2 Responses to “The Bomb Spreads”

  1. KO Lord says:

    This blog has come a long way. I am very impressed with the formatting and thoroughness of your presentation. Unfortunately, I am not in the position to comment directly on the technical aspects you discuss, except to say that the possibility of nuclear proliferation from the technology used to develop civilian nuclear power plants is –and will no doubt remain– profoundly disturbing.

  2. catharine Lucas says:

    In working through your extensive data on the history of nuclear weapons proliferation, I find it hard to reach a conclusion about “what now”?

    The one thing that occurs to me is that the US already has both nuclear weapons AND nuclear power plants, so the threat of how nuclear energy reactors or nuclear research might be used in other countries is not a real reason to delay developing our own capacity for producing more nuclear energy to meet our growing energy needs.

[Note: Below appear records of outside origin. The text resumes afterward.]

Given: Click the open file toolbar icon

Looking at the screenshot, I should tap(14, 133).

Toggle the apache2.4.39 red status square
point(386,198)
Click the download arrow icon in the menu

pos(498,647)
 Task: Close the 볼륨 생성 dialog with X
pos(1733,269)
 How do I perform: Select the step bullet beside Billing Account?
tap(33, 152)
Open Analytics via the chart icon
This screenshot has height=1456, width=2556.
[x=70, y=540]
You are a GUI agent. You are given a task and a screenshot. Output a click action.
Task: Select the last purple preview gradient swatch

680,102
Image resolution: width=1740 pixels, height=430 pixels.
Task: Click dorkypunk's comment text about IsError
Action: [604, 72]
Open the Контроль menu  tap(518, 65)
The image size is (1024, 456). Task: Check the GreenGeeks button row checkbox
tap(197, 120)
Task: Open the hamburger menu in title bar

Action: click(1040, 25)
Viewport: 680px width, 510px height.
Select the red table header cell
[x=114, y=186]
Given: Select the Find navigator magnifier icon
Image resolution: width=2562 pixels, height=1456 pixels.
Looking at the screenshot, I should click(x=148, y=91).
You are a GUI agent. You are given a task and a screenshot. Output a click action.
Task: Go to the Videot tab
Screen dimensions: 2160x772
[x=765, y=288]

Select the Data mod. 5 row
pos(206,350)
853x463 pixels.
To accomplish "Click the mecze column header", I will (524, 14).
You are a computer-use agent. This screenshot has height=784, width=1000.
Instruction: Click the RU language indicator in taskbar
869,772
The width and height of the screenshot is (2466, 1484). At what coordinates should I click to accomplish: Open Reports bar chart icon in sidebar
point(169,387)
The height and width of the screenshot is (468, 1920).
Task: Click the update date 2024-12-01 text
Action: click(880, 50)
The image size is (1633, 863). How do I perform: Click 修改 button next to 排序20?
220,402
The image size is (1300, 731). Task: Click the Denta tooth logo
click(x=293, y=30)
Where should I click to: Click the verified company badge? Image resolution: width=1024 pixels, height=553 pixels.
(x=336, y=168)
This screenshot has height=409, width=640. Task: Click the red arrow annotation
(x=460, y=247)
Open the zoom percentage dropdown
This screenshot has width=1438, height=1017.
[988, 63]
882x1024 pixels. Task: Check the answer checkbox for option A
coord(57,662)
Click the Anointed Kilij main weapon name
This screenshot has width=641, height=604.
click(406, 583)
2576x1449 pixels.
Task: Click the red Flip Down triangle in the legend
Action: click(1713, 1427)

Elsewhere you have shown what a superior source of energy this fuel can be, in many ways. If we can’t put the genie back in the bottle, we can at least put it to work on slowing global warming. Are there reasons why additional nuclear plants in the US would increase the danger of proliferation in other countries, over what danger already exists? Why not spend time and energy trying to develop better international controls/policies etc. rather than opposing our own peaceful use of nuclear energy, which could help reduce the causes of future wars by helping stabalize climate?